Look, up in the sky! Is it a bridge? Is it a walkway? Is it a skywalk? No, apparently it's the return of London's pedways.
The original pedway scheme was the idea of London's town planners in the 1950s and 1960s, an attempt to elevate pedestrians above increasingly car-dominated city streets. Several new buildings were required to include provision for pedway access at first-floor level, but few of the pedways planned were actually built.
They were perhaps most fully realised in the vicinity of the Barbican development, spanning across roads, and connecting the new Barbican cultural centre to the residential blocks which surrounded it.
However, with most foot journeys originating and ending at ground level, pedways were often as much of an inconvenience as a boon, and the idea soon died away. Despite their lack of success, pedways continue to exert a strong fascination for design and architecture critics and bloggers, and I've included various relevant links below providing more information.
With the construction of a massive new office development at London Wall Place, the idea has been revived. This was an original pedway location, so the new development is essentially reinstating what had once been there, albeit with a 21st century sense of style.
The new walkways span one busy road (and others that are less busy), and at least do serve a useful function in connecting into the Barbican's pedways, which do still form a useful connection.
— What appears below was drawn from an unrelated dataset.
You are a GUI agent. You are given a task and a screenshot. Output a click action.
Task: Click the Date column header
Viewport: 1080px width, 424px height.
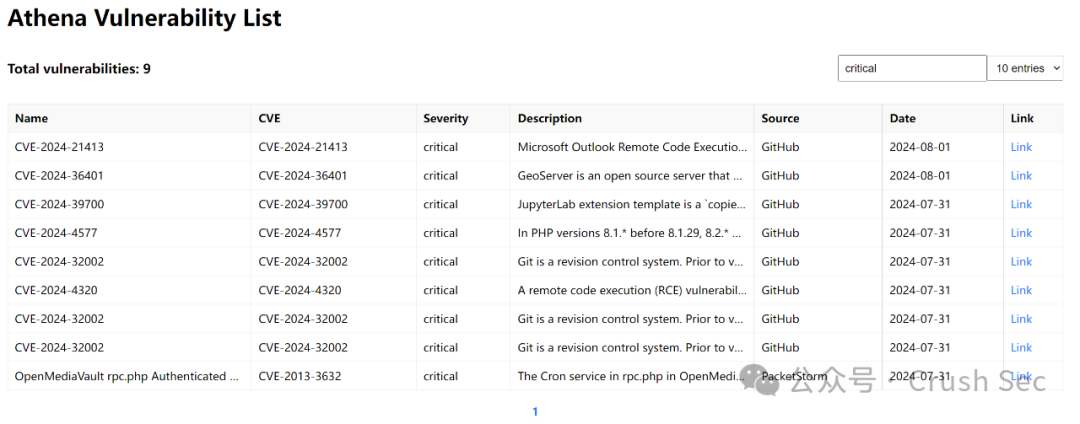(x=902, y=118)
However, the walk below the pedways at ground level also an attractive route with extensive public realm enhancements in the St Alphage Garden section.
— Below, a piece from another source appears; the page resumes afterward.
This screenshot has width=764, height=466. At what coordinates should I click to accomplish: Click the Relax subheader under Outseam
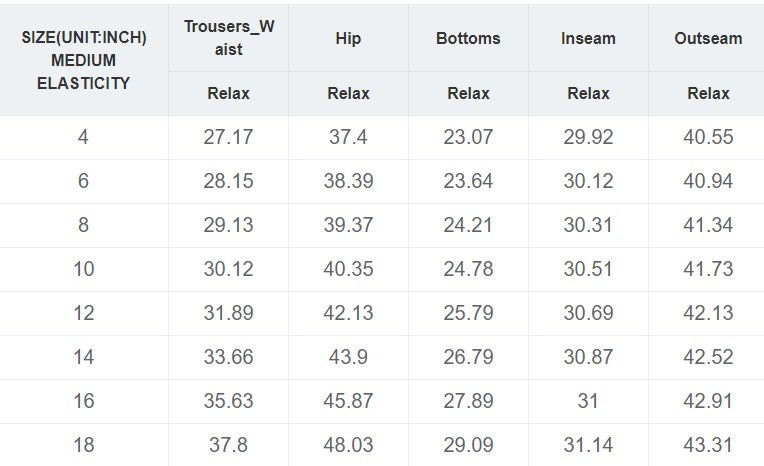[708, 93]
The walkways were designed by the team also responsible for the office building, Make Architects and WSP. Spacehub contributed to the landscape architecture.
The walkways are accessible from several staircases, and there's a new lift, although that wasn't in operation when I visited. The detailing on the main staircase is particularly nice.
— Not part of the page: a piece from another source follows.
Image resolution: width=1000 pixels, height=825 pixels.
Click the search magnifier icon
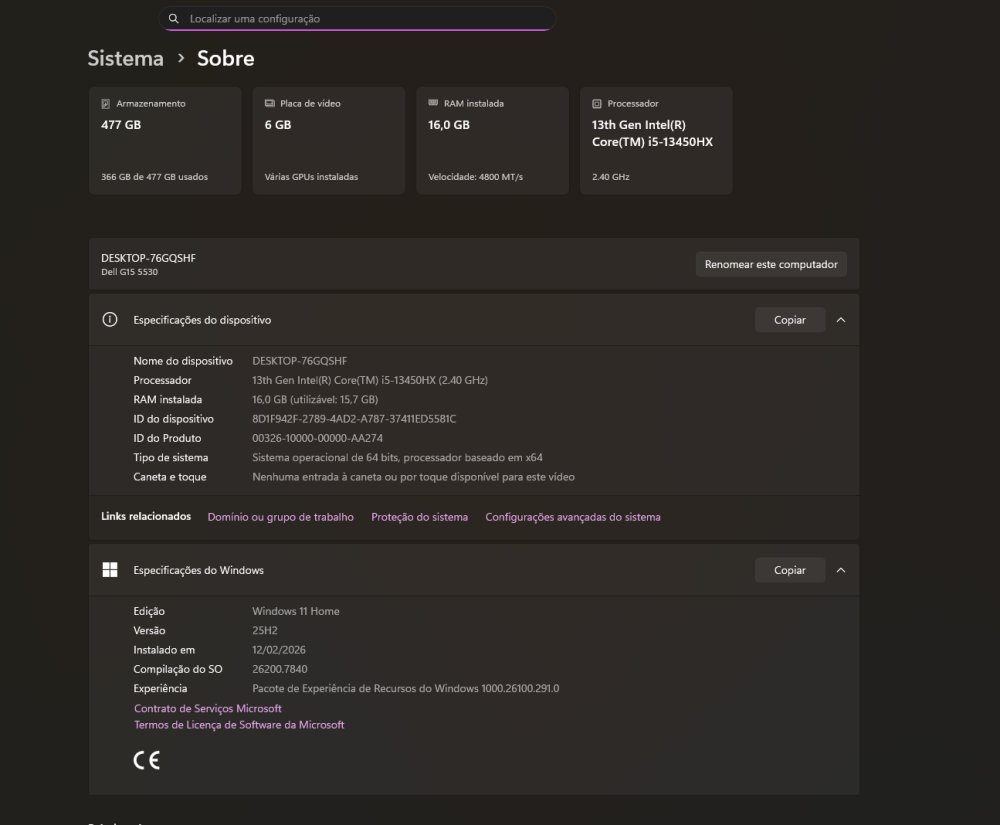(174, 19)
In two places where the walkways span across roads, they are cantilevered from the office buildings, with the aid of stainless steel masts and stay bars. The walkway is suspended in an attractively-shaped weathering steel trough.
I found the mast-and-stay system visually awkward - it gives something of the impression that these are independent structures, although they obviously depend on the buildings for support. There's something about the arrangement that is out of place with the rest of the scheme.
The "centrepiece" of the walkway is another trough structure which snakes across the public space, skirting the ruins of an old church. This structure is a continuous beam cantilevering from each end, and it gives the impression that it's floating in space, thanks to the lack of intermediate supports.
It would have been so easy simply to have a multi-span walkway across this stretch, in the same style as other spans, but it's definitely this curved span that puts the whole scheme at a higher level of quality.
The various spans have spaces for seating, ensuring the walkways feel part of the public realm as a place to stop and breathe rather than just another way of traversing the city as rapidly as possible.
The whole scheme has been very well designed, and is a great addition to this one small corner of central London. I certainly can't see it inspiring yet more elevated pedways - the city streets are already too constrained and difficult an environment, but it's good to see it resurrected here.